GEORGETOWN, Delaware—Despite one county’s decision to reject a right-to-work law, Delaware will remain the only state in the Northeast and Mid-Atlantic with a local statute prohibiting imposition of union mandates on private sector employees.
The town of Seaford intends to move ahead with its right-to-work law even though surrounding Sussex County backed down in the face of pressure from labor unions whose leaders argued that the change would drive down wages.
“Right to work is one tool that will help to improve our competitive posture so we can lure in new businesses,” Seaford Mayor David Genshaw told The Daily Signal in an interview.
And in Kentucky, where local action to pass right-to-work laws has galvanized the movement, one county official says Seaford did the right thing for its residents last month even as Sussex County backed down this week.
“People are noticing that Warren County, Kentucky, is a great business-friendly place to live, to work, or to start a business,” Mike Buchanon, the county’s judge-executive, told The Daily Signal.
Right-to-work laws prohibit private sector employers from entering into agreements that make union membership and payment of union dues a condition of employment.
Since Warren County’s right-to-work ordinance went into effect, Buchanon said, the county seat of Bowling Green has seen downtown development “skyrocket” with about $300 million in new capital improvements.

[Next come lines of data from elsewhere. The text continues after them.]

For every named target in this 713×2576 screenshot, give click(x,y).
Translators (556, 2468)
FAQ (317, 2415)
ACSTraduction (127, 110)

Commercial and residential development is booming, he said, as is the hotel business.
‘Big Gains’ Forfeited?
The Sussex County Council rejected its own right-to-work ordinance in a 4-1 vote Tuesday after County Attorney J. Everett Moore told members that the law would not prevail against inevitable legal challenges from unions.
Councilman Rob Arlett, an early proponent, was the only member of the all-Republican council to vote for the measure one week after union members packed the council chambers during a public hearing.
>>> Right-to-Work Advocate Blames Unions’ Legal Threats for Loss
Elected officials in Seaford, however, took the unexpected step of passing their own ordinance Dec. 12 in a unanimous vote. The city of about 7,000 in southwestern Sussex County was once home to a 35-acre DuPont plant that created thousands of local jobs by producing nylon used in military parachutes.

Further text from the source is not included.